___ TASK INPUTS ___
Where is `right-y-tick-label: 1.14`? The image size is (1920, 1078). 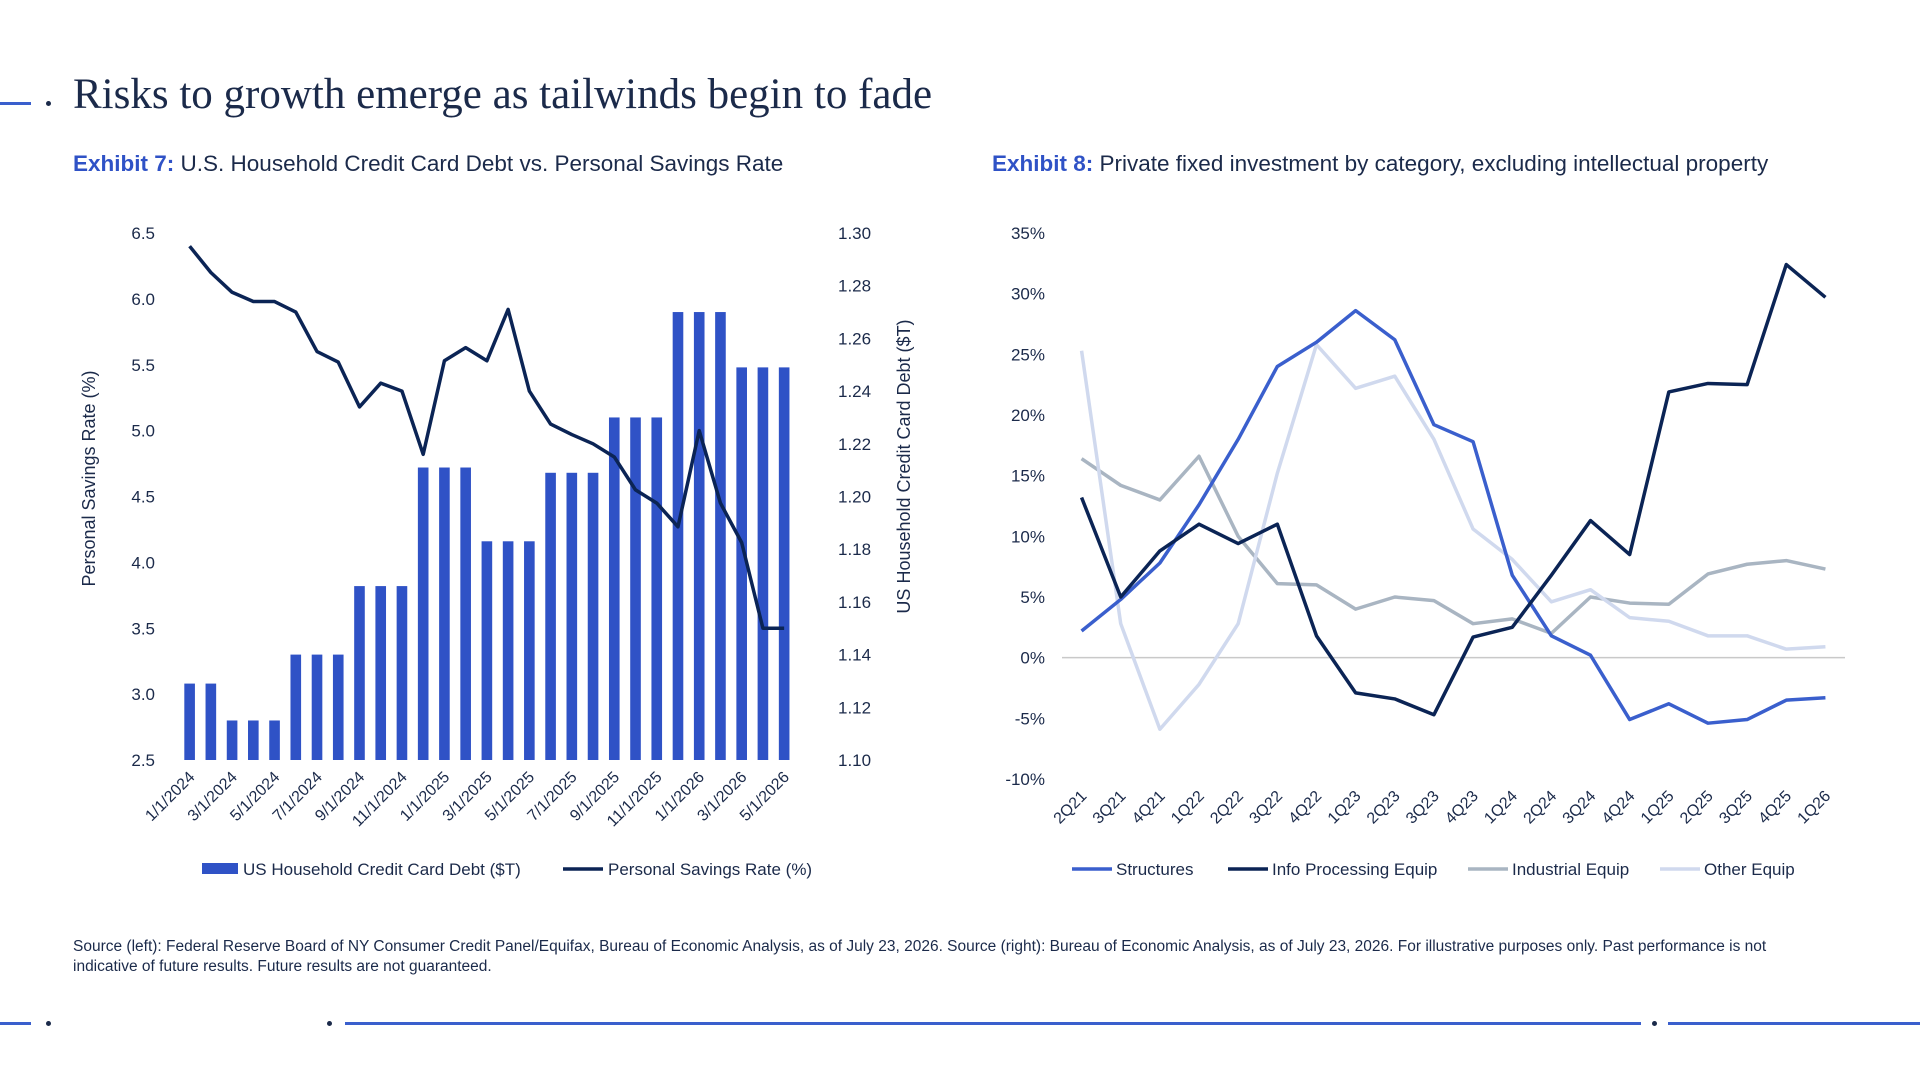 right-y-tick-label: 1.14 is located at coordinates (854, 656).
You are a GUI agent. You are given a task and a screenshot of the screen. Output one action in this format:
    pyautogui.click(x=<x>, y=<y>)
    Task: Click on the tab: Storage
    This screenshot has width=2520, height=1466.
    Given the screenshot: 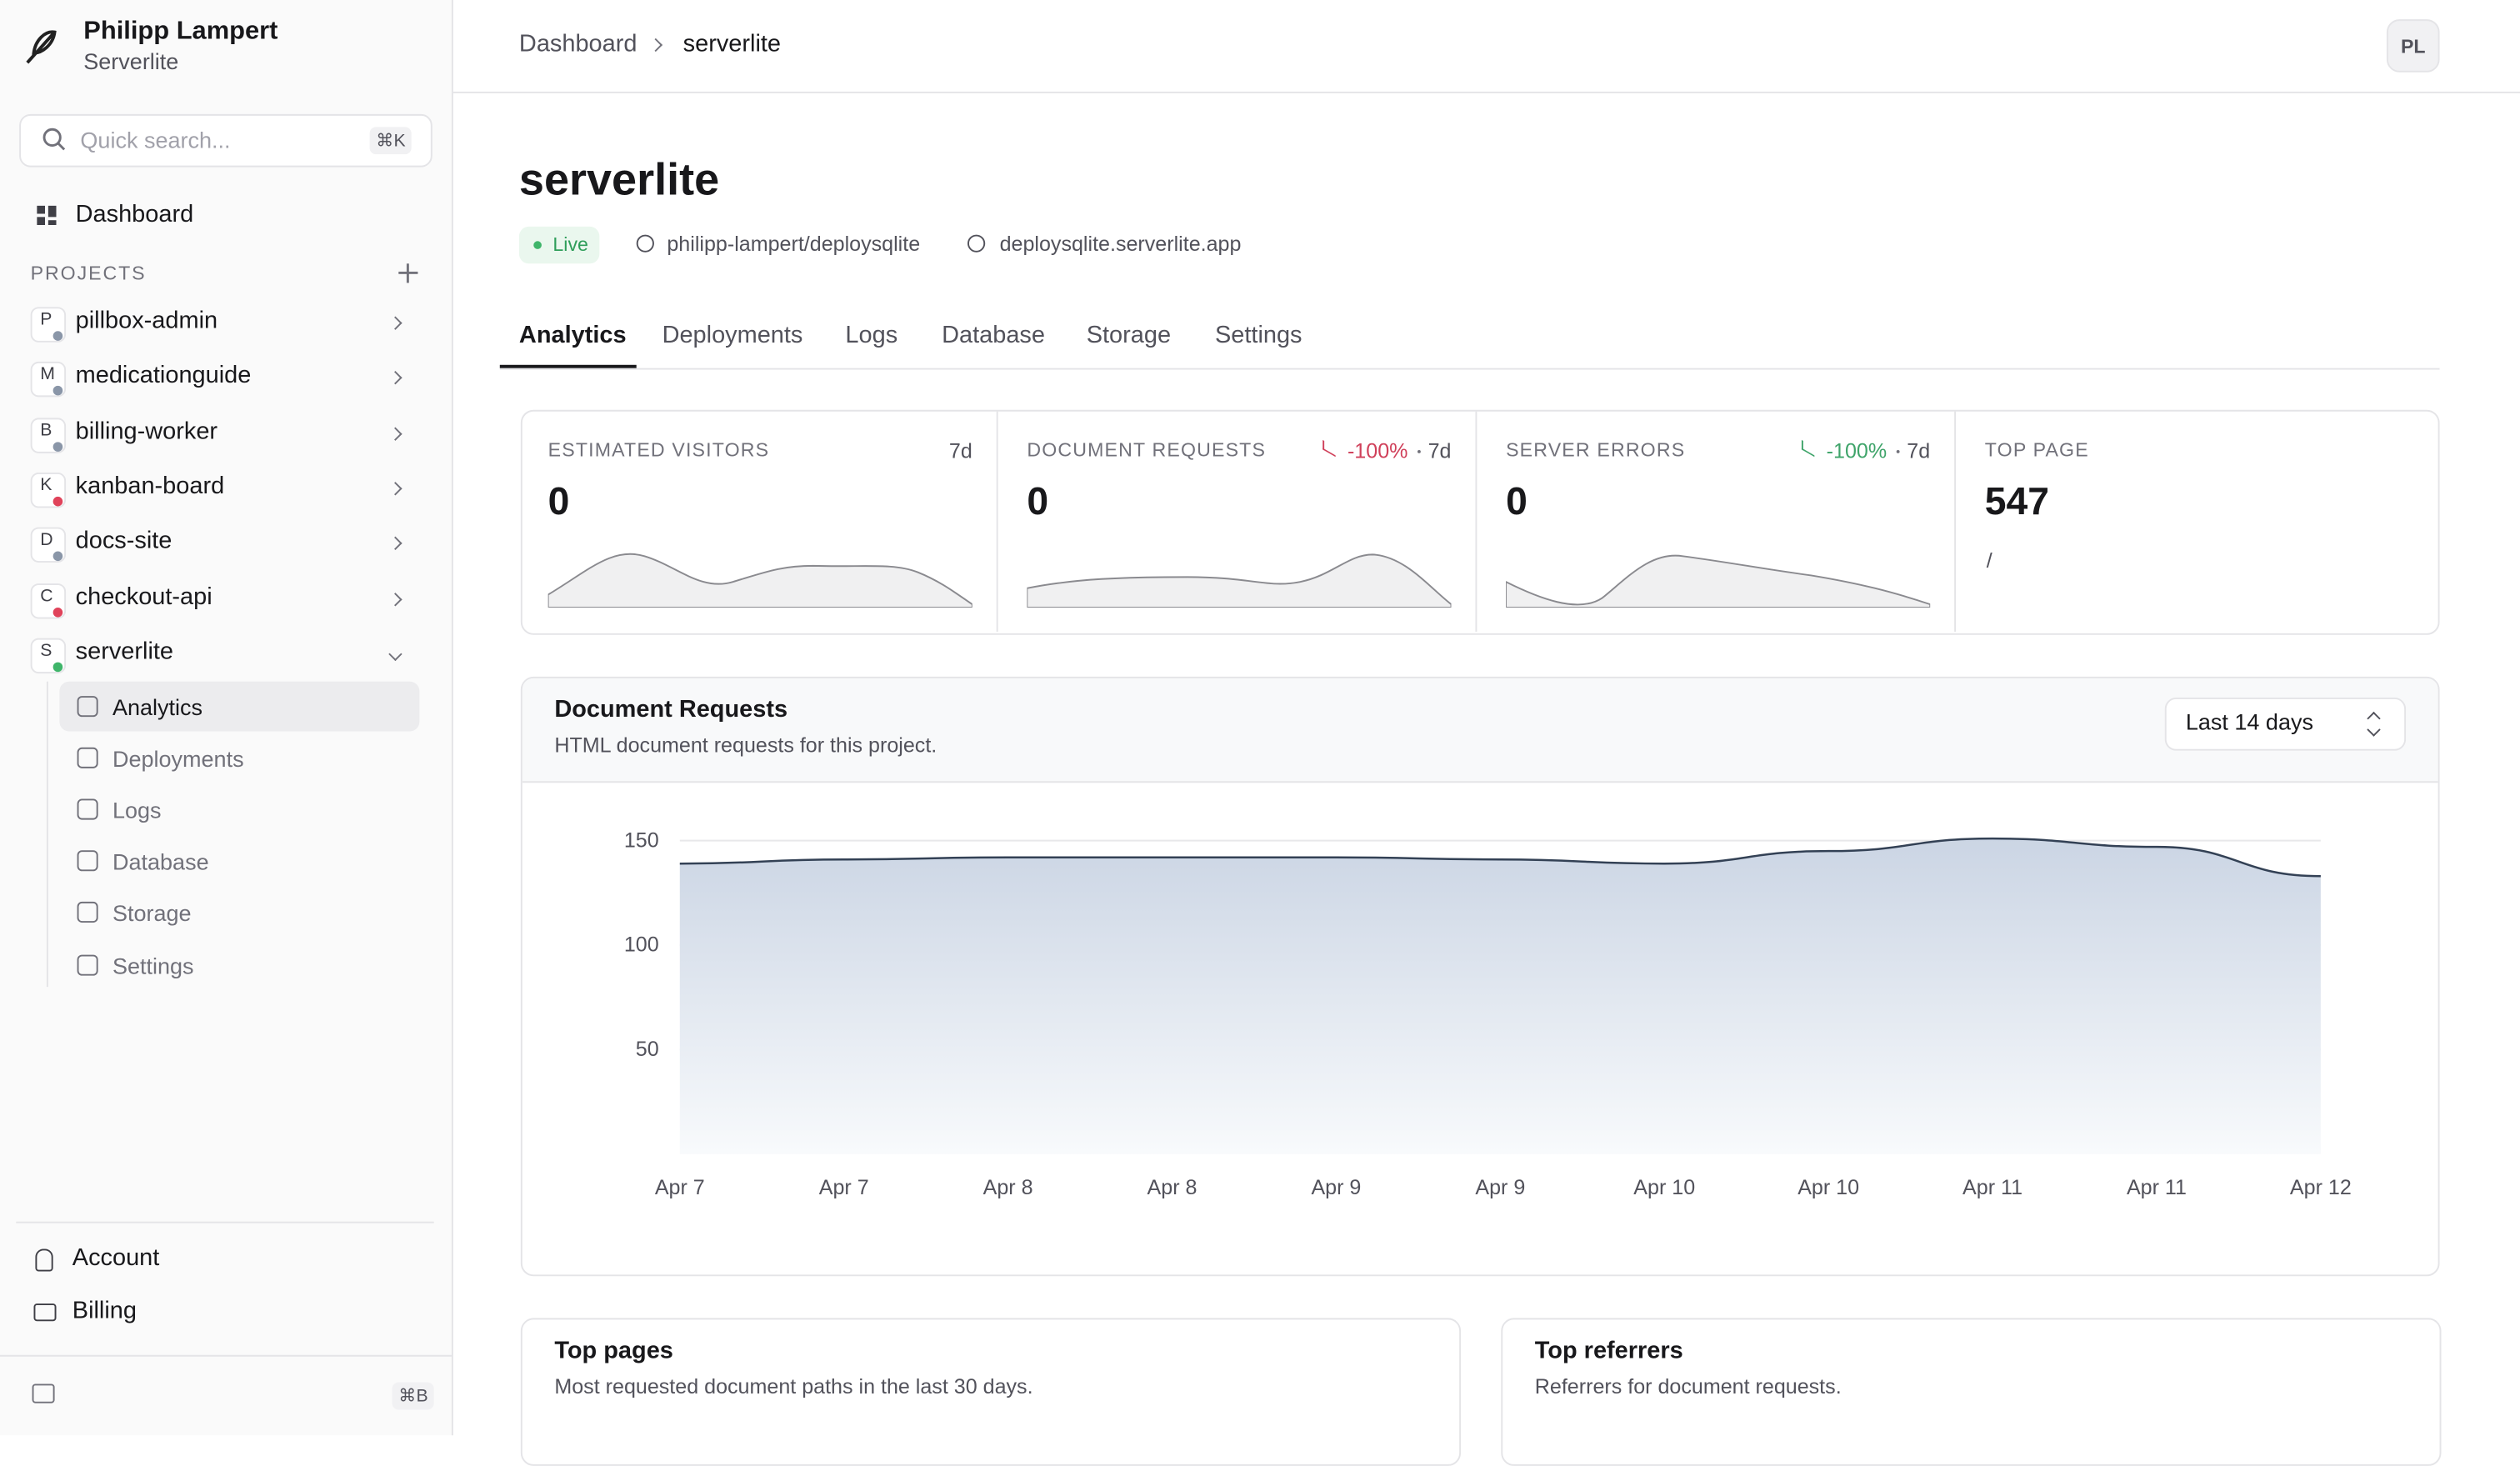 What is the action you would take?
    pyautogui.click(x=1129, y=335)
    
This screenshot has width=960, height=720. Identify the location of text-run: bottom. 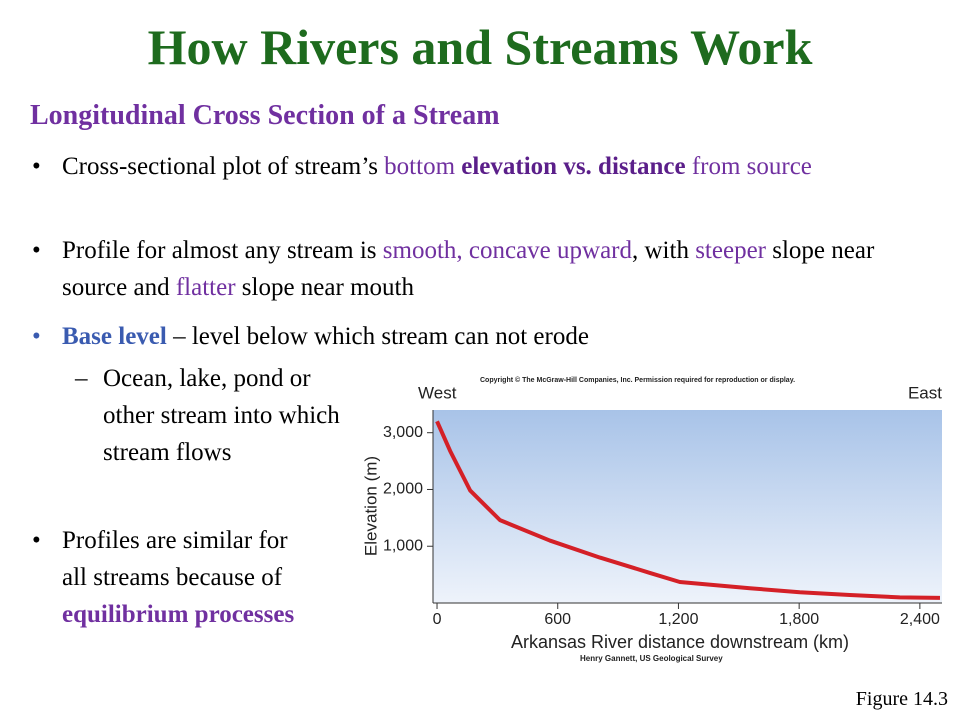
___
▸ TASK OBJECTIVE:
Turn the listing lines, from the line with "You are a GUI" up to and including the line with "This screenshot has width=2520, height=1466.", into a Markdown table with the columns Number and Record line. Leave out any blank lines.

▸ TASK ANSWER:
| Number | Record line |
|---|---|
| 1 | You are a GUI agent. You are given a task and a screenshot of the screen. Output one action in this format: |
| 2 |     pyautogui.click(x=<x>, y=<y>) |
| 3 |     Task: Click on the tab: Storage |
| 4 |     This screenshot has width=2520, height=1466. |